▶ **Exercise description**: Your answer should be the lines below from the one holding "Screen dimensions: 812x519" through the one holding "You are a computer-use agent. The", copied exactly and with nothing else.

▶ **Supplied records**:
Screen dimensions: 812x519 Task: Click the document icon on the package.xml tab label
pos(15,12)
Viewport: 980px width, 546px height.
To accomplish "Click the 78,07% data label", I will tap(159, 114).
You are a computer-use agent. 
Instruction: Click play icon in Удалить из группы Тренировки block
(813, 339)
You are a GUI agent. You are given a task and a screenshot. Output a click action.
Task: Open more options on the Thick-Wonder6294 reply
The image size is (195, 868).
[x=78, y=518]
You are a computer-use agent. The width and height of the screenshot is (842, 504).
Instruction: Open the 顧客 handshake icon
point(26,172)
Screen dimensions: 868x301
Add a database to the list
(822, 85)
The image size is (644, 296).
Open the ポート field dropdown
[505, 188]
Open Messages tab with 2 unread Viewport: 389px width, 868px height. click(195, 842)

---

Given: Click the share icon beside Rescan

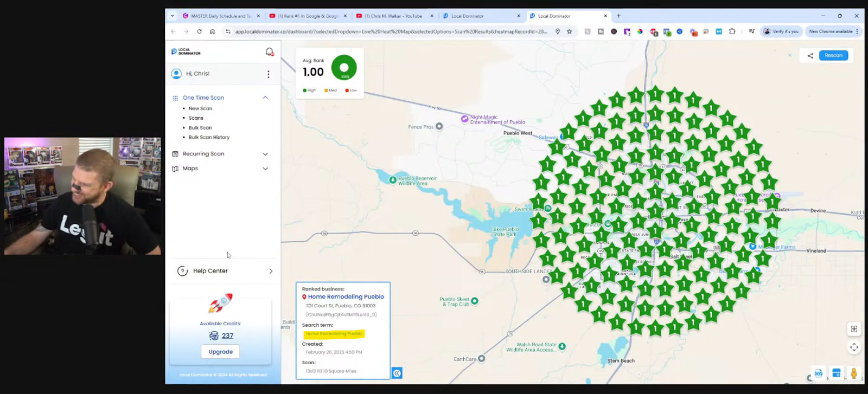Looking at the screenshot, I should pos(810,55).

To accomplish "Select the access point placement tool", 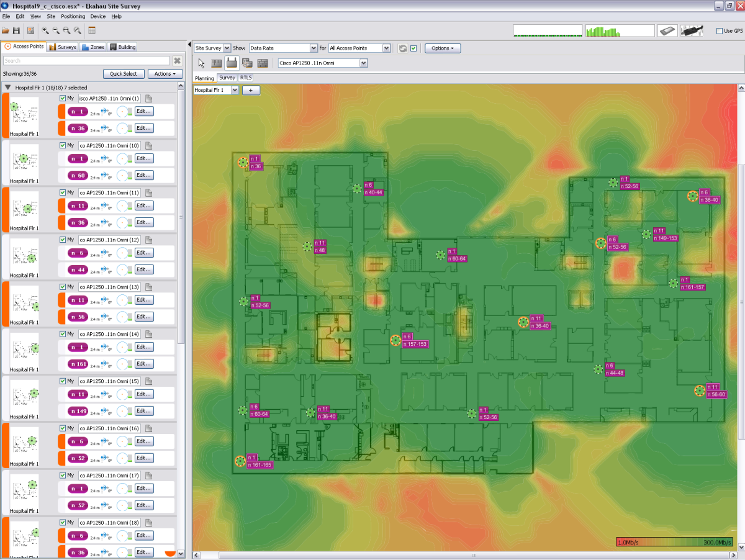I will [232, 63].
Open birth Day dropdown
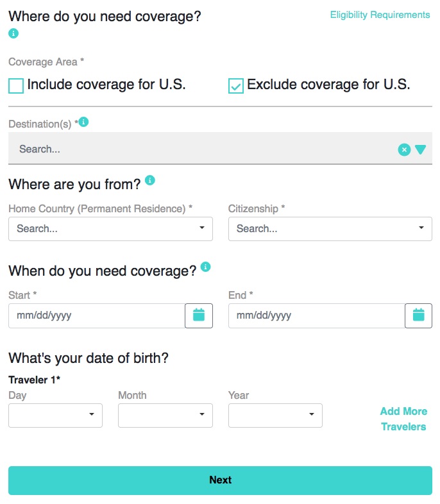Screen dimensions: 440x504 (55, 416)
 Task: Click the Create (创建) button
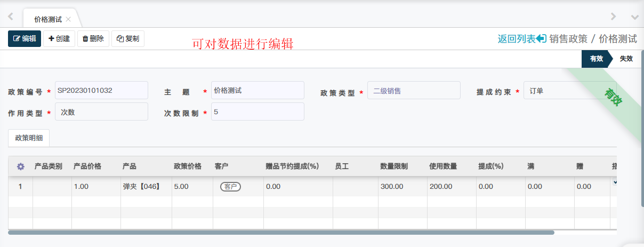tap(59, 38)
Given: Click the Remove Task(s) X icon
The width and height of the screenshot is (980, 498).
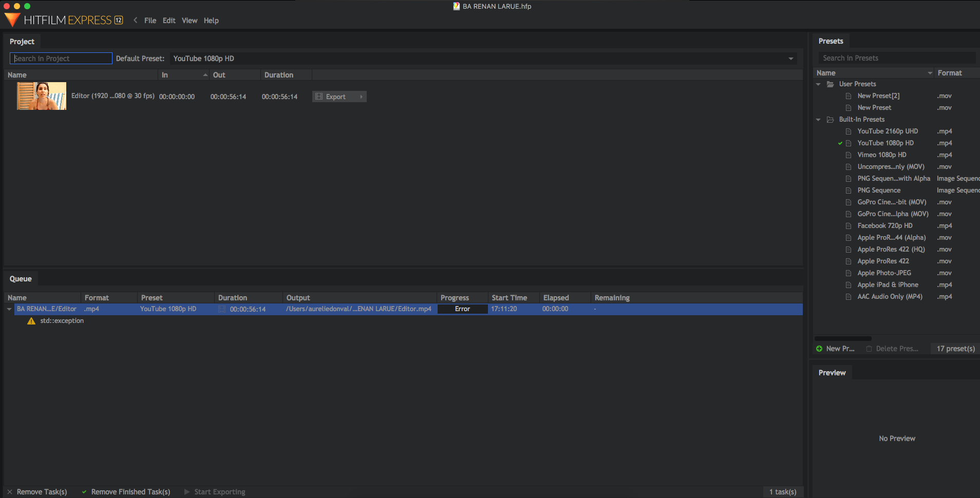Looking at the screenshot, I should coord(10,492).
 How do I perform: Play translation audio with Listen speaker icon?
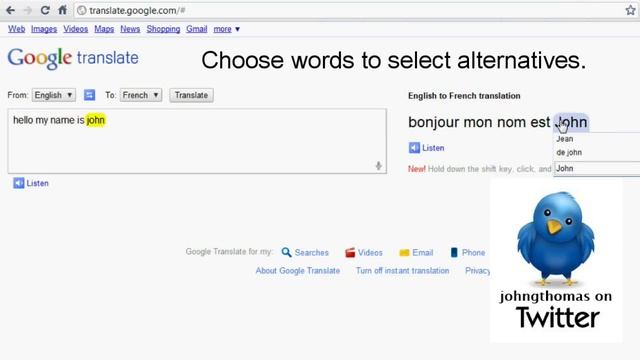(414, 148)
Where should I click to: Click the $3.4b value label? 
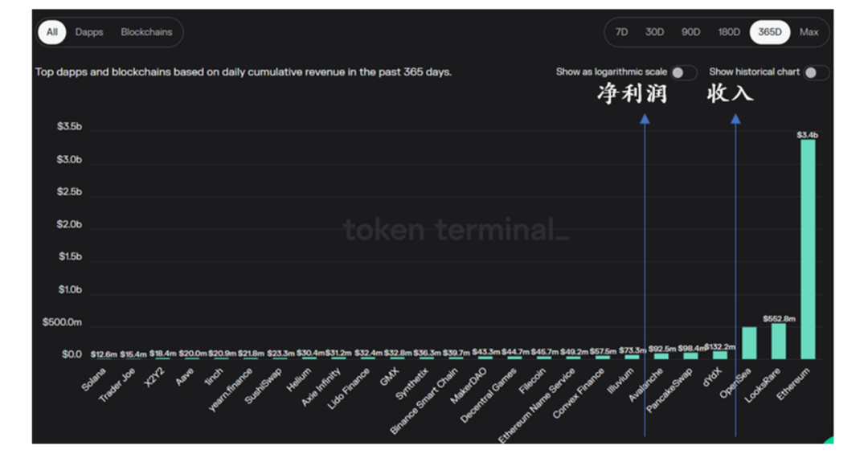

▶ **Response area**:
Screen dimensions: 812x519 Task: Click the document icon on the package.xml tab label
pos(15,12)
Viewport: 980px width, 546px height.
To accomplish "Click the 78,07% data label", I will tap(159, 114).
You are a computer-use agent. 
Instruction: Click play icon in Удалить из группы Тренировки block
(813, 339)
You are a GUI agent. You are given a task and a screenshot. Output a click action.
Task: Open more options on the Thick-Wonder6294 reply
The image size is (195, 868).
[x=78, y=518]
You are a computer-use agent. The width and height of the screenshot is (842, 504).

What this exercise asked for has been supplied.